Honest list with severity/status in docs/bugs/BUGS.md; deferred scope in docs/decisions/scope-ledger.md. Highlights:

  • Author search is limited — authors are a raw "Rao A; Chen L" string; firstAuthor + title search mitigate.
  • No decision history / audit log — a single mutable Review row; an append-only event log is the planned add.
  • Single shared decision (not dual-reviewer) — modeled for it, not built.
  • JWT can outlive a revoked membership — mitigated by the per-call DB membership check; data access is cut immediately.
  • Offset pagination — fine at this scale; keyset is the seam.
  • No-PMID rows can't be hard-deduped — they re-import on a second run (flagged); a faithful consequence of the PMID-only dedup rule.

Deployment

Free path — Vercel + Neon (recommended)

The repo is deploy-ready for Vercel (app) + Neon (free serverless Postgres) — no VPC, no cost.

  1. Neon → create a free project → copy the pooled connection string and the direct one.
  2. Vercel → import this GitHub repo → set env vars:
    • DATABASE_URL = Neon pooled url (append ?sslmode=require if not present)
    • DIRECT_URL = Neon direct url
    • AUTH_SECRET = output of npx auth secret
    • AUTH_TRUST_HOST = true
  3. Migrate + seed the Neon DB once (from your machine, with the Neon URLs in .env):
    pnpm prisma migrate deploy && pnpm db:seed
    
  4. Vercel builds and gives you a public URL. Sign in with owner@demo.test / password123.

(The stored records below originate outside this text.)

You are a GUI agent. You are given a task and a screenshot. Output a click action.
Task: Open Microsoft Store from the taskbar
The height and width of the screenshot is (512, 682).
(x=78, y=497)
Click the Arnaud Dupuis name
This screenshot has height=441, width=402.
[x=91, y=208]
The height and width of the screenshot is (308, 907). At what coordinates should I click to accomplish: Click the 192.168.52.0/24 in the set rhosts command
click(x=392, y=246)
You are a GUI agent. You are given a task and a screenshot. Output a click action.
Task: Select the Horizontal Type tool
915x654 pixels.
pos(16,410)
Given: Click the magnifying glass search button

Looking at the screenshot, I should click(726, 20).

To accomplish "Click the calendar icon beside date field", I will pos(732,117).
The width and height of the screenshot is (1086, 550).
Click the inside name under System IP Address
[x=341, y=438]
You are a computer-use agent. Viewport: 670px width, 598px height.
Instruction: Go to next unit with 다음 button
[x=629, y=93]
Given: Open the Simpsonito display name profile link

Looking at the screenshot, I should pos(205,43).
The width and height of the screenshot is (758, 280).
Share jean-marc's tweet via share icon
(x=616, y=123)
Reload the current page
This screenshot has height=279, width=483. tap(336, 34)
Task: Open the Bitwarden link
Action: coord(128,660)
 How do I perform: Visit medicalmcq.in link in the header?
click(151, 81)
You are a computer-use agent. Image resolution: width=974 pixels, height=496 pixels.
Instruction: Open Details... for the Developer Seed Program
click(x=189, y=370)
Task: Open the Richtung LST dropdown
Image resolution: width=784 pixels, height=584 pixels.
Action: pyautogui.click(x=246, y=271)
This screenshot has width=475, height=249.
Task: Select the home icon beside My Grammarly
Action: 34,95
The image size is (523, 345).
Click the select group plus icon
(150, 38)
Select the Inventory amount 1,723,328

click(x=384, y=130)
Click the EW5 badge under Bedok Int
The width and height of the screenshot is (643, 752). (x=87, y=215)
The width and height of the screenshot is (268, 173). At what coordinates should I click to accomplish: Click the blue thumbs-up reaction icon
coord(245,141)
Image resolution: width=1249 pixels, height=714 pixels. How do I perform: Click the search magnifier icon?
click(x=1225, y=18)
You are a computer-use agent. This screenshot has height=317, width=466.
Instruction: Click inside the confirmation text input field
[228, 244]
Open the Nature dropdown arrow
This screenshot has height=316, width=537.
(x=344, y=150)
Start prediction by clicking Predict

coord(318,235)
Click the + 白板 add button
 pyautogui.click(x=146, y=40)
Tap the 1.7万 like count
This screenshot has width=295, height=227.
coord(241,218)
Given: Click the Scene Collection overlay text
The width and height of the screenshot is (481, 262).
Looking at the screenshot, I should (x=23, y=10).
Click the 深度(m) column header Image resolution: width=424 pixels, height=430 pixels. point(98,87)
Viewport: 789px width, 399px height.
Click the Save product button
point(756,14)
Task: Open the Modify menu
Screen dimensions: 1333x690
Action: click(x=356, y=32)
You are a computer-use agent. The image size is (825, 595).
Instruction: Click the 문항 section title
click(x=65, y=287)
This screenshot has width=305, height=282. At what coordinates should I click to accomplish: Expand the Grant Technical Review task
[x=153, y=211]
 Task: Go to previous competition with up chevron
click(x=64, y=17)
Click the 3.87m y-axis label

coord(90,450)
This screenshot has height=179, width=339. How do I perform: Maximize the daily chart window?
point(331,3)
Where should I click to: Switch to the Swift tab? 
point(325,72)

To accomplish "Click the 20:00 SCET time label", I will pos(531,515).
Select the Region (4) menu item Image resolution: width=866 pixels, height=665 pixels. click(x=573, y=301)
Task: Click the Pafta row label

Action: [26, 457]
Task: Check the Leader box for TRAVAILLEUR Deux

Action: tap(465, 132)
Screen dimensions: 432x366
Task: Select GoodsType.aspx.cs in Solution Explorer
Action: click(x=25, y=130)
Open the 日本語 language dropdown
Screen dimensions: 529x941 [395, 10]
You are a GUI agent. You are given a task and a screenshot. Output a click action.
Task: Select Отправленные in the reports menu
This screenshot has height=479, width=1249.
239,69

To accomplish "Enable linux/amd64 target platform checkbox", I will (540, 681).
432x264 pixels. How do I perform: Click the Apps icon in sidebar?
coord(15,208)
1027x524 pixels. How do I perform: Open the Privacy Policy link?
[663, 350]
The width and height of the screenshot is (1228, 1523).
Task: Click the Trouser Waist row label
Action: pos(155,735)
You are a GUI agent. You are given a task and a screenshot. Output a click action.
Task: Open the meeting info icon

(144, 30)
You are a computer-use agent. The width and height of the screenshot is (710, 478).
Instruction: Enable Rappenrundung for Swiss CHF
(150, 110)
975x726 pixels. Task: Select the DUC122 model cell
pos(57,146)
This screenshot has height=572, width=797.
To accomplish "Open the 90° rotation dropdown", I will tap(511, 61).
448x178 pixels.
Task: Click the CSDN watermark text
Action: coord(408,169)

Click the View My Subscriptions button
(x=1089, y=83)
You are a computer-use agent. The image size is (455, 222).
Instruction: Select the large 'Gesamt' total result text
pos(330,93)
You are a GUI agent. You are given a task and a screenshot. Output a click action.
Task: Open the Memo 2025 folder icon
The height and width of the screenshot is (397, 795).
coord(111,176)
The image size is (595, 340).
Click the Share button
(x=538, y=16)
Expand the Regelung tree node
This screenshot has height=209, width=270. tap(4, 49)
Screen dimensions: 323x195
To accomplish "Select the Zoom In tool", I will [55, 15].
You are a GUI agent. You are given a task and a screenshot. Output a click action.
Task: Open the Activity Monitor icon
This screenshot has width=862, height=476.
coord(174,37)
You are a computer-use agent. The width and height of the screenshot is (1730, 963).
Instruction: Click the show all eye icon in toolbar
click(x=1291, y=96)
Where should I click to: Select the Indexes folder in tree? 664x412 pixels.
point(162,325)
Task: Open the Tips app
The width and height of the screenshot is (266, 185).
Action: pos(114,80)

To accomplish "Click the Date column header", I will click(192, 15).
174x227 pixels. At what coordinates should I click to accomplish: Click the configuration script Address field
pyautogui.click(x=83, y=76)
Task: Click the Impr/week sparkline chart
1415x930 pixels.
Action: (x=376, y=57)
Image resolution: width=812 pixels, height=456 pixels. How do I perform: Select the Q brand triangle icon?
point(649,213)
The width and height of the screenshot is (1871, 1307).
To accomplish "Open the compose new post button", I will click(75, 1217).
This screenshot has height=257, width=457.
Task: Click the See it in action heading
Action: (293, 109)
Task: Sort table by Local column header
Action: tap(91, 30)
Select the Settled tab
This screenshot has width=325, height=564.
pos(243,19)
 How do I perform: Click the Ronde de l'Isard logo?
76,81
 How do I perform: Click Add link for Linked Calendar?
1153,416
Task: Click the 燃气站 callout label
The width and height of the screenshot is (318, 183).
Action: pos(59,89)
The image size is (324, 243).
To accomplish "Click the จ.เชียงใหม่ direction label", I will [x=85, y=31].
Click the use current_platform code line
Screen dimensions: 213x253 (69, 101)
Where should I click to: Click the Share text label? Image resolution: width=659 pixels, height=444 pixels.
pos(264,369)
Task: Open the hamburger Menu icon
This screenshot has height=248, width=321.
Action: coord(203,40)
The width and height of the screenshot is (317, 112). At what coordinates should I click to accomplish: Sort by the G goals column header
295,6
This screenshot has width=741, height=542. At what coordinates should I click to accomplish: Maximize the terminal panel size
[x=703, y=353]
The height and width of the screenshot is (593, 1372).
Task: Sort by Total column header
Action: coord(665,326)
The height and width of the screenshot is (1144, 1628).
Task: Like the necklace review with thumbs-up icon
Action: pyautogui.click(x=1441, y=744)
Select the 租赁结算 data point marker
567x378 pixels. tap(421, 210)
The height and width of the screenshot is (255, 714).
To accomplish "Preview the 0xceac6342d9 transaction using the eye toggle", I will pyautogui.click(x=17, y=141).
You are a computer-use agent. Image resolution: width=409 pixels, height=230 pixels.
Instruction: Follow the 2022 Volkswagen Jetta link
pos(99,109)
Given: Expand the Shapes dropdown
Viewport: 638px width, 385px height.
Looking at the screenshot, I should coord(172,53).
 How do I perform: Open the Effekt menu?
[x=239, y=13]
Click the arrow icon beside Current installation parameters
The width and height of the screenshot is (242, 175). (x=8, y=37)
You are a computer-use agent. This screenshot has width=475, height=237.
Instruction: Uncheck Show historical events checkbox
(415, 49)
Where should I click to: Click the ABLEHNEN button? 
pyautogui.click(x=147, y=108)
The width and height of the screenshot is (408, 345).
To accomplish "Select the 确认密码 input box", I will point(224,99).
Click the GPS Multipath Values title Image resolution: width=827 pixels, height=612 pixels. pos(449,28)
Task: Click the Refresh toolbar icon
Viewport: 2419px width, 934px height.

Serverless specifics already handled in the repo: Prisma generates the Linux engine (binaryTargets = ["native", "rhel-openssl-3.0.x"]); migrations use directUrl (bypassing the pooler) while the app uses the pooled DATABASE_URL; and next.config.js bundles the Prisma engine into the serverless functions.

AWS alternative — SST

For the AWS-preferred path: SST (OpenNext) → Lambda + CloudFront; Aurora Serverless v2 behind RDS Proxy (serverless-Postgres connection-pooling); secrets in SST Config/SSM; prisma migrate deploy via an sst tunnel; S3 presigned upload + SQS worker as the seam for large imports; CloudWatch logs.


AI usage

Full disclosure in docs/decisions/ai-usage.md. In short: built with an agentic Claude coding assistant for design, scaffolding, code, and docs. I personally verified the data model and authorization paths, profiled the sample file row-by-row to confirm each edge case lands correctly, and confirmed migrations/typecheck/tests/build all pass. One example I changed: an early AI-proposed plan deduplicated on DOI as well as PMID — I rejected it because the sample's row 5 is a distinct article that DOI-dedup would silently delete, and changed the design to PMID-hard / DOI-soft-flag.

Approximate time spent

~10 focused hours (design + adversarial design review, implementation, tests, docs).

What I'd improve next

Dual independent screening + conflict resolution (the model already supports it); an append-only decision audit log; author normalization for real author-level filtering; keyset pagination + pg_trgm/tsvector search at scale; and an actual SST deployment with RDS Proxy.